• Page extract:
..............................
Iconic Halo announcer Jeff Steitzer tells studios to stop being ‘p*ssies’ about inclusivity

·2-min read

Iconic Halo announcer, actor and ally Jeff Steitzer wants studios to stop being “p*ssies” about inclusivity.

Steitzer was speaking to Gaming Bible in response to the Cameo video he recorded where he was asked to say “trans rights” in the Halo announcer voice.

In the cameo, he went on to give his views about diversity and human rights. “The struggles of trans people reminds me so much of all the other struggles that I’ve been witness to over the many years that I have been alive,” he said.

“And now I see trans folks like yourself who basically want nothing more than to enjoy the equality that everybody else aspires to and which I for one think you should have.”

Steitzer elaborated on this support for marginalised communities with Gaming Bible.

“It was nothing I had thought about or scripted,” he said of the Cameo. “It was just my genuine response.”

His opinions spilled out from “frustration” at Trump’s presidency and the lack of empathy shown to marginalised people.

When asked what he would say to studios concerned about alienating their audiences by featuring inclusive stories, he responded “don’t be such p*ssies, frankly”.

As the cameo had been requested by a trans person who was also a big fan of Halo, Steitzer recognised how diverse fanbases of all games can be.
..............................
• Activity list:
a) In the Jeff Steitzer article, what was Steitzer asked to say in the Halo announcer voice in his Cameo video?
b) Continue the Jeff Steitzer article from its last sentence.
The listing that follows is separate material with no connection to the Jeff Steitzer article.

• Listed records:
..............................
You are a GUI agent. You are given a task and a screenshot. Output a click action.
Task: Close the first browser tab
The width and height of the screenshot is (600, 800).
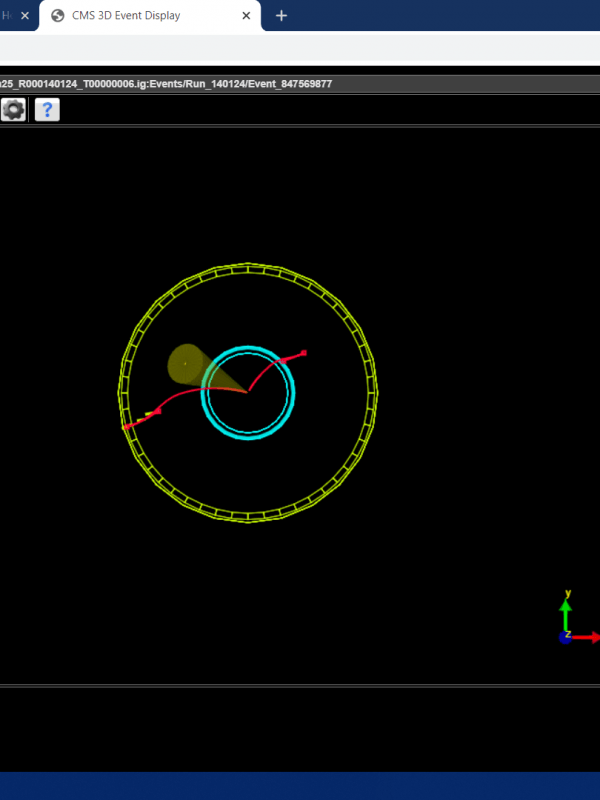25,16
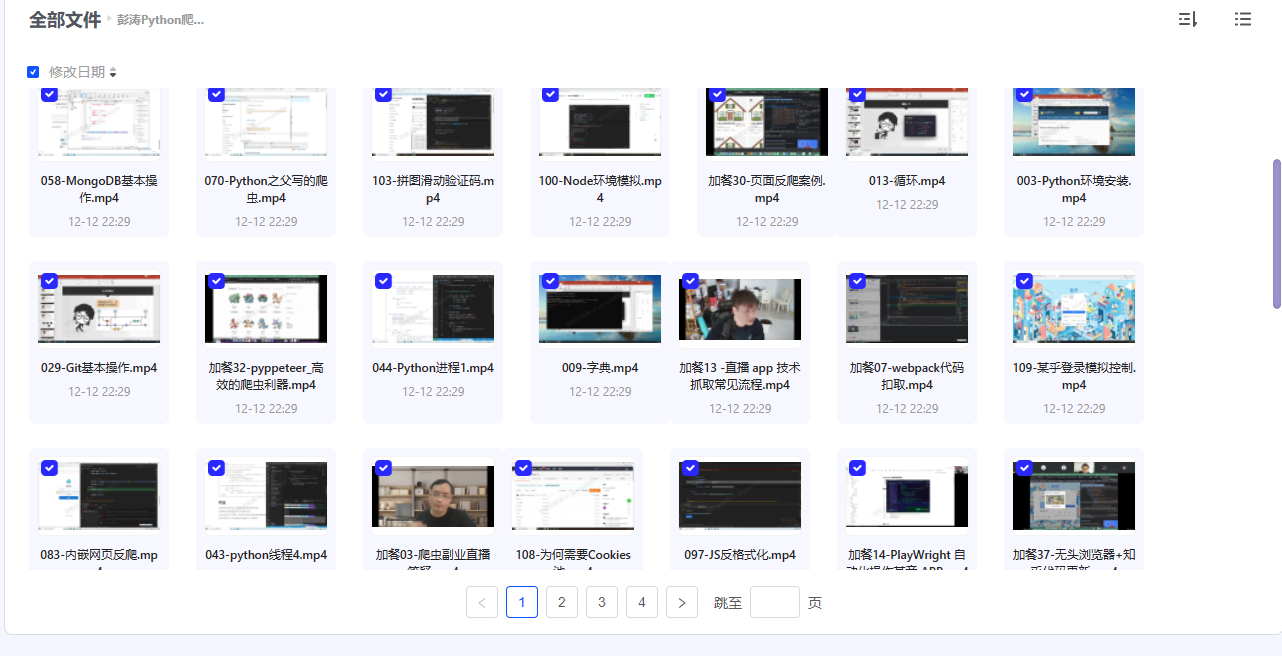Open 加餐03-爬虫副业直播 video thumbnail
Image resolution: width=1282 pixels, height=656 pixels.
(433, 495)
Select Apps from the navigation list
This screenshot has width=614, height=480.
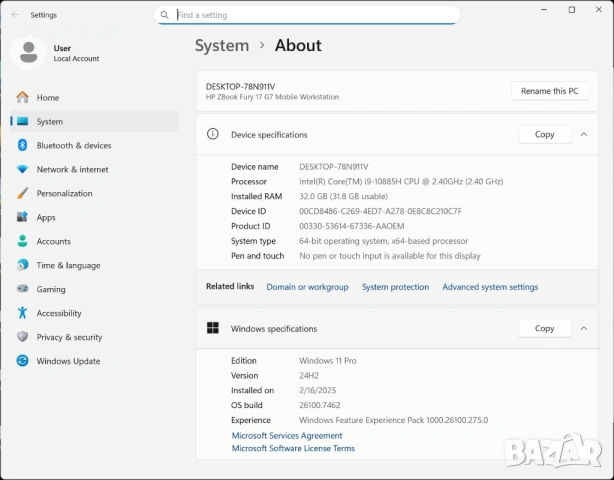click(x=46, y=217)
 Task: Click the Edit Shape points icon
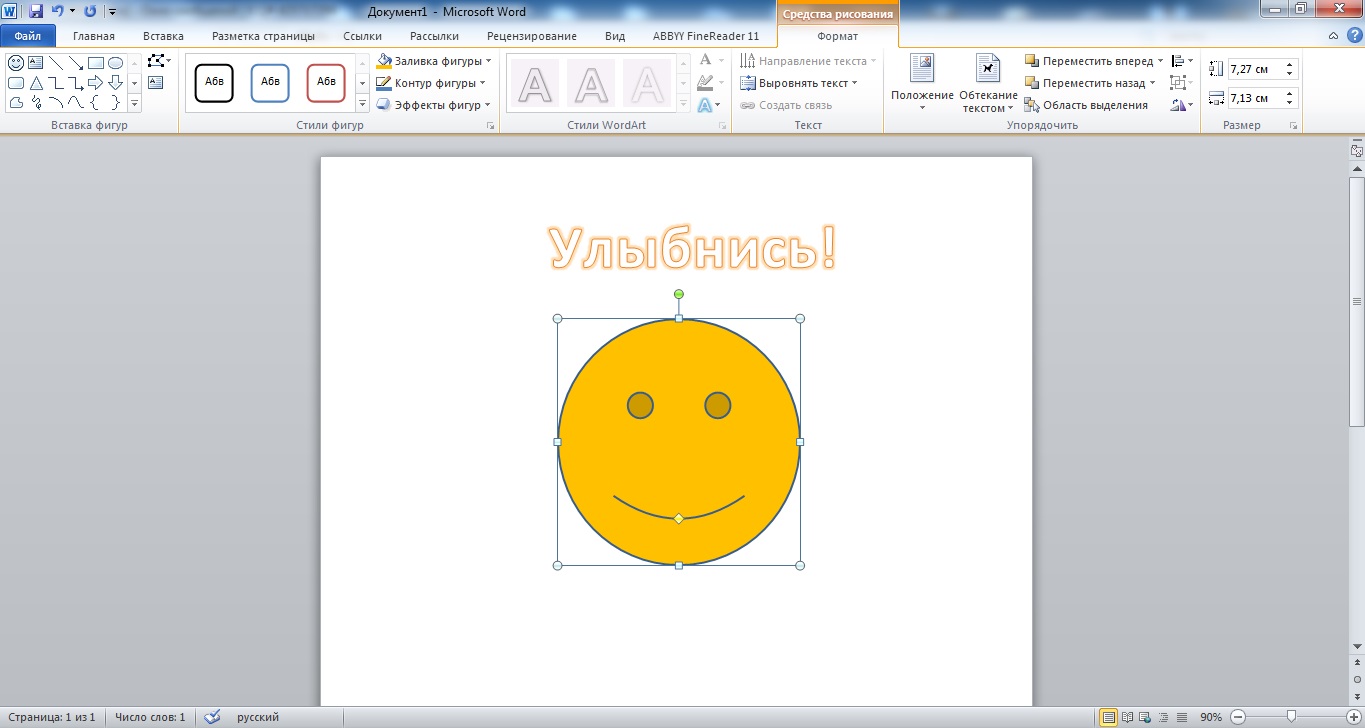[157, 61]
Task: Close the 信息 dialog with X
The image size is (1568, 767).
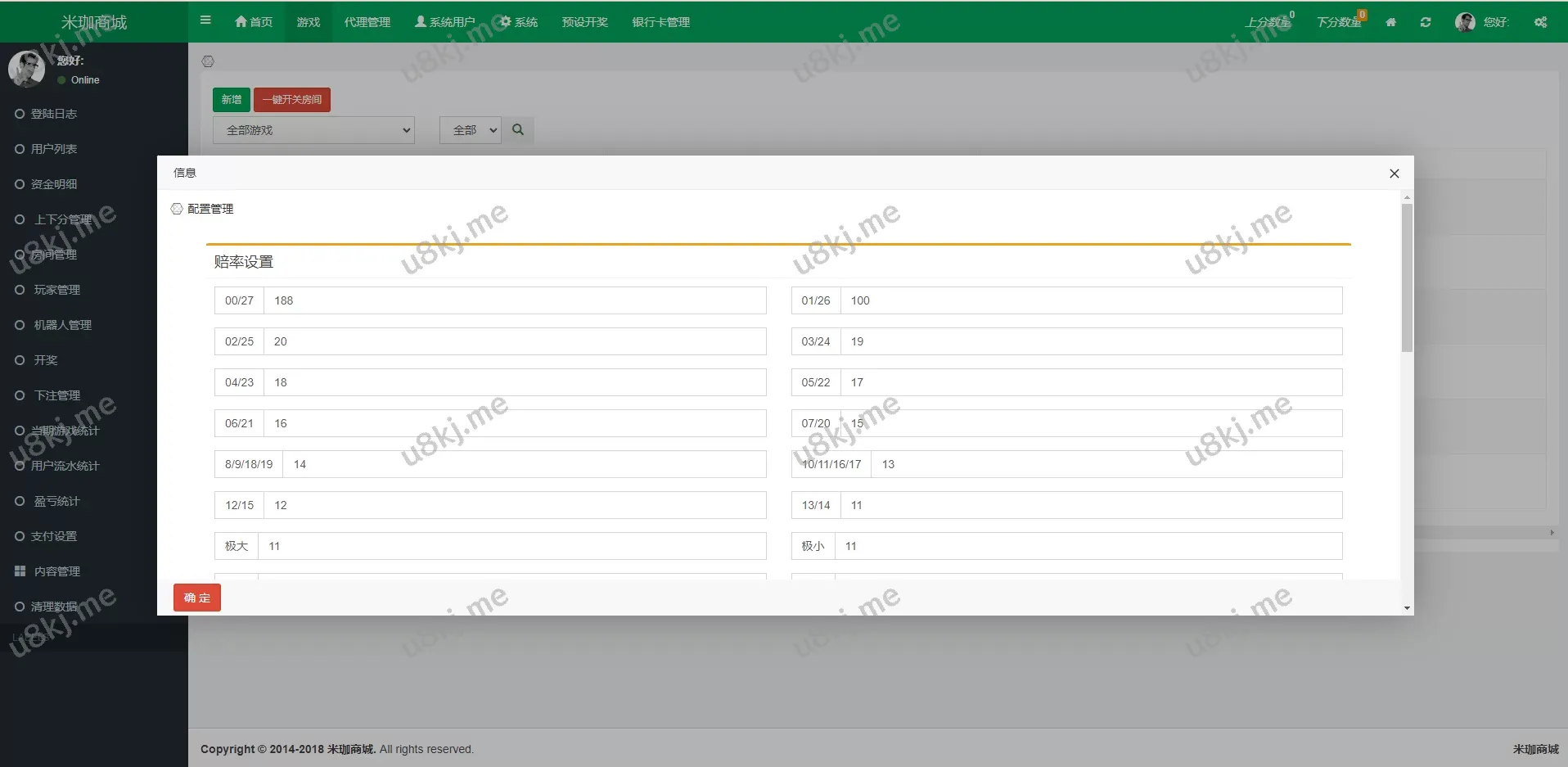Action: 1394,174
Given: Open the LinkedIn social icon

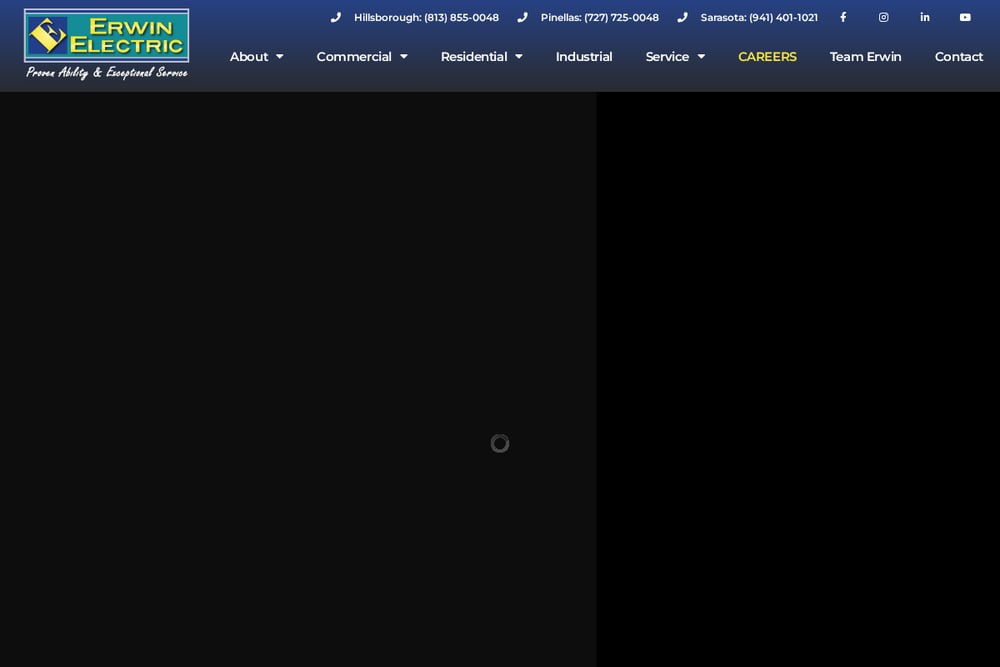Looking at the screenshot, I should click(925, 17).
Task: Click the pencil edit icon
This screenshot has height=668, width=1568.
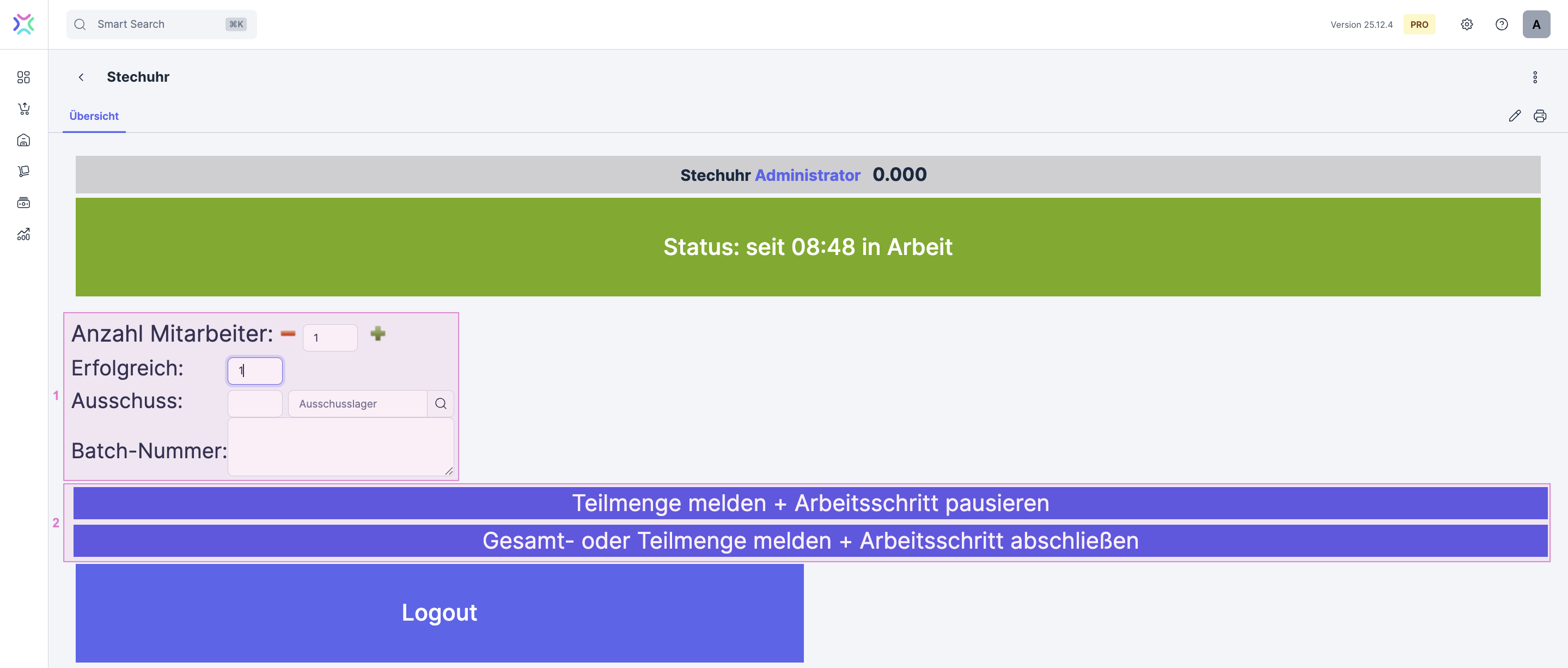Action: pos(1515,116)
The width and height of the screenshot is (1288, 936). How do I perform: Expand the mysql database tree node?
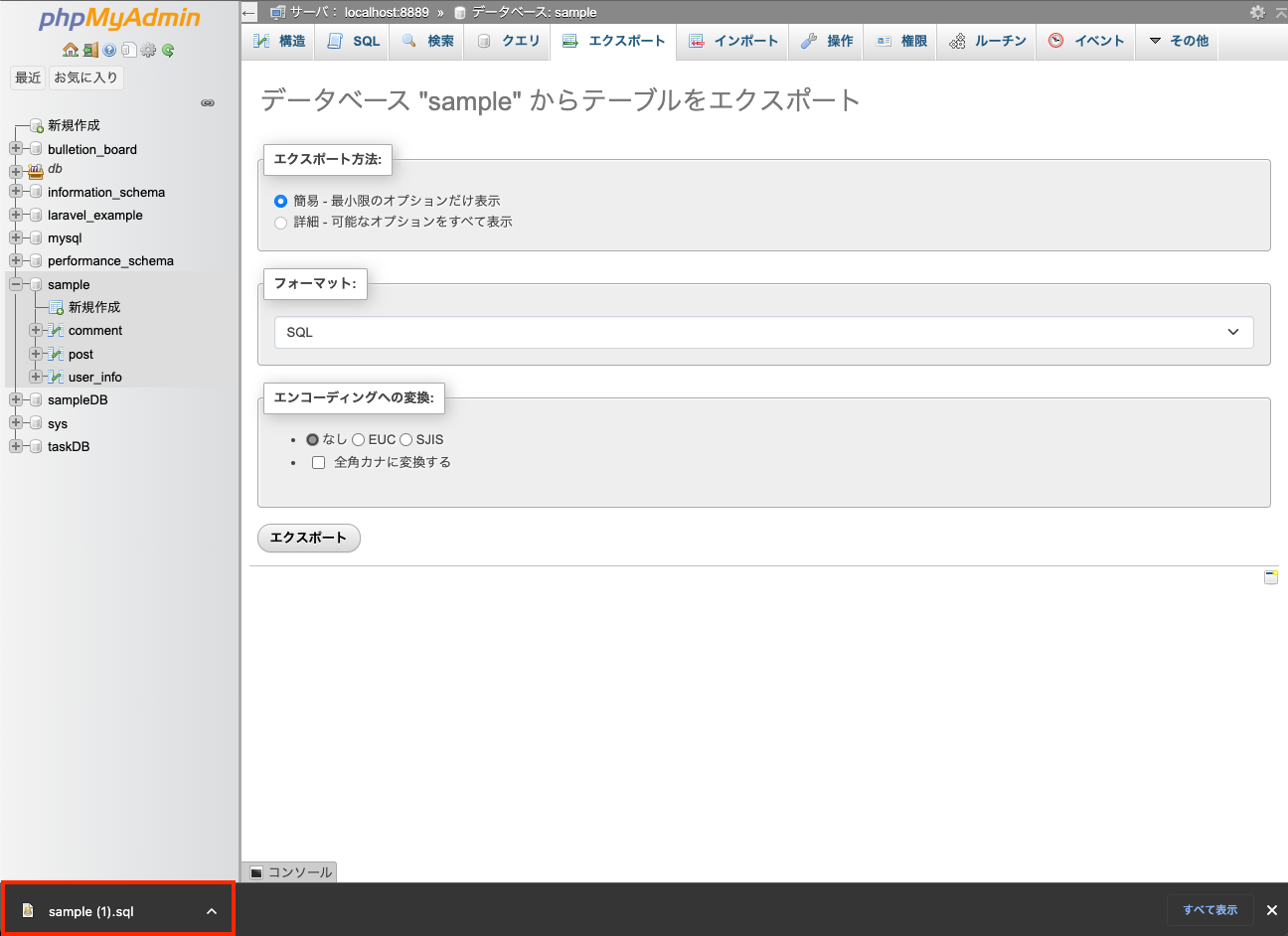point(16,237)
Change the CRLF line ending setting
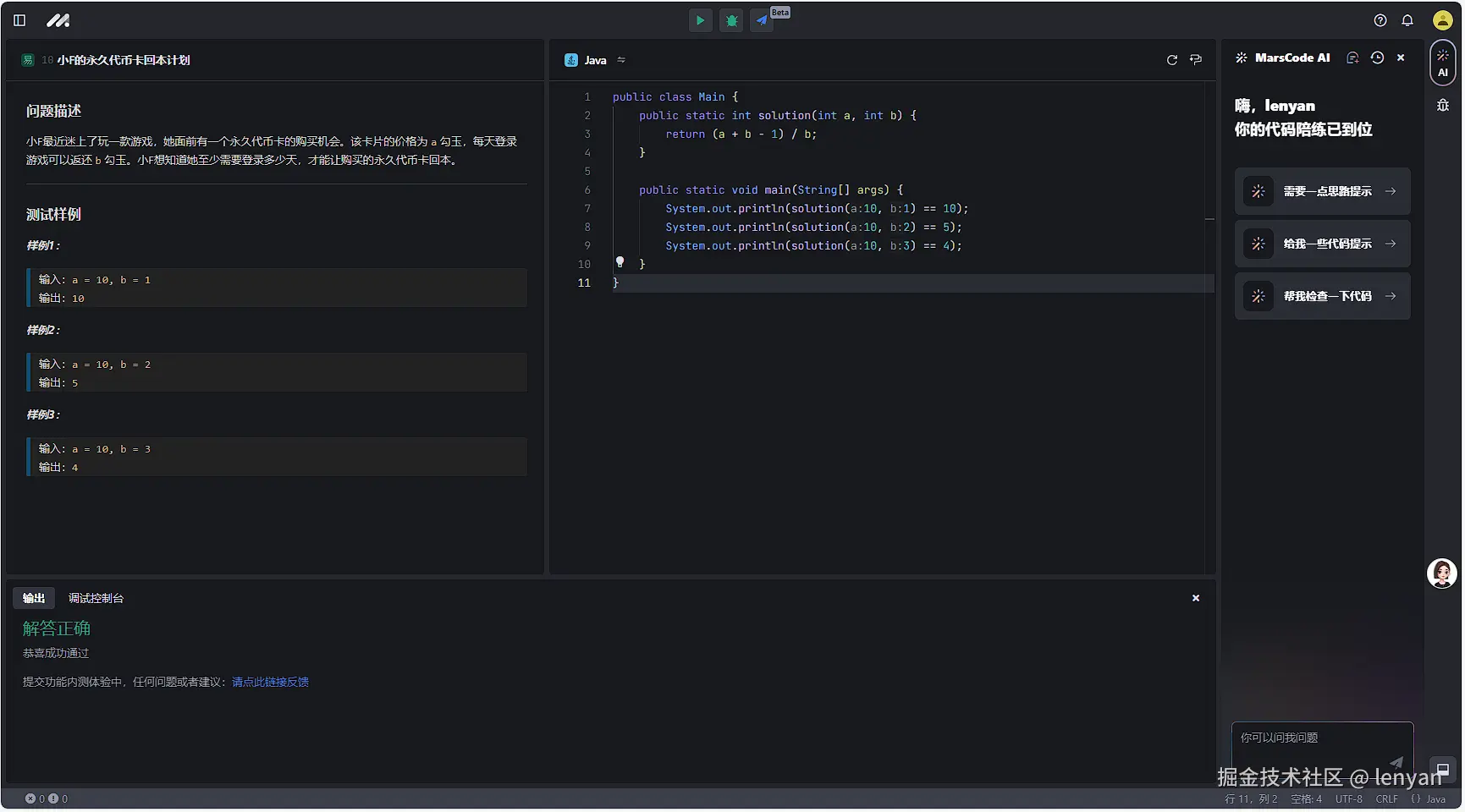This screenshot has width=1465, height=812. click(1386, 799)
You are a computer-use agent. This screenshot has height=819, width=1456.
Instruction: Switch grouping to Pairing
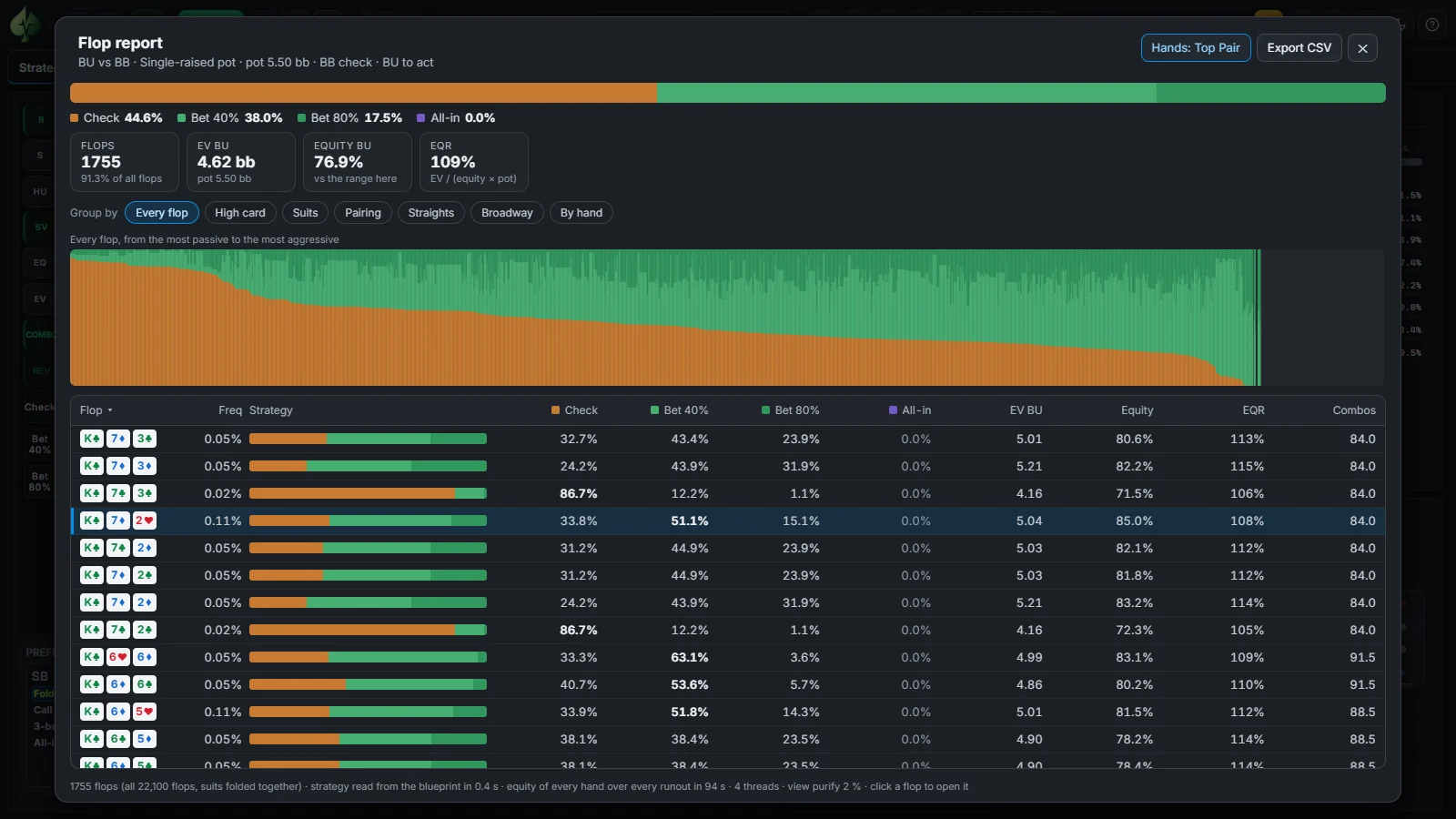[x=363, y=213]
..............................
• Results by task:
a) He was asked to say "trans rights."

b)
“Let’s sort of take that into account and recognise that, you know, you have a much larger audience than you think you do and they might like to see themselves reflected not only in the game proper, but… in the management of the various companies that make these games,” he said.

The Halo announcer is positive about the future, though, and believes change is coming, “it’s just a matter of how quickly”.

“I think that representation is inevitable,” he said, relating the game industry to changes in theatre. “I mean, we are seeing older white male artistic directors either leaving their jobs, are being pushed out all over the country at regional theatres and they’re being replaced by women, finally, and people of colour, thank God.”

Steitzer also spoke to marginalised players receiving harassment and abuse online through toxic gaming communities.

“My heart goes out to them,” he said. “Nobody should suffer abuse because of who they are.

“I don’t have a solution except to say to all those people who are attacking them who might be hearing this who are people who play the game, it’s like just put yourself in their shoes and imagine what that would feel like.”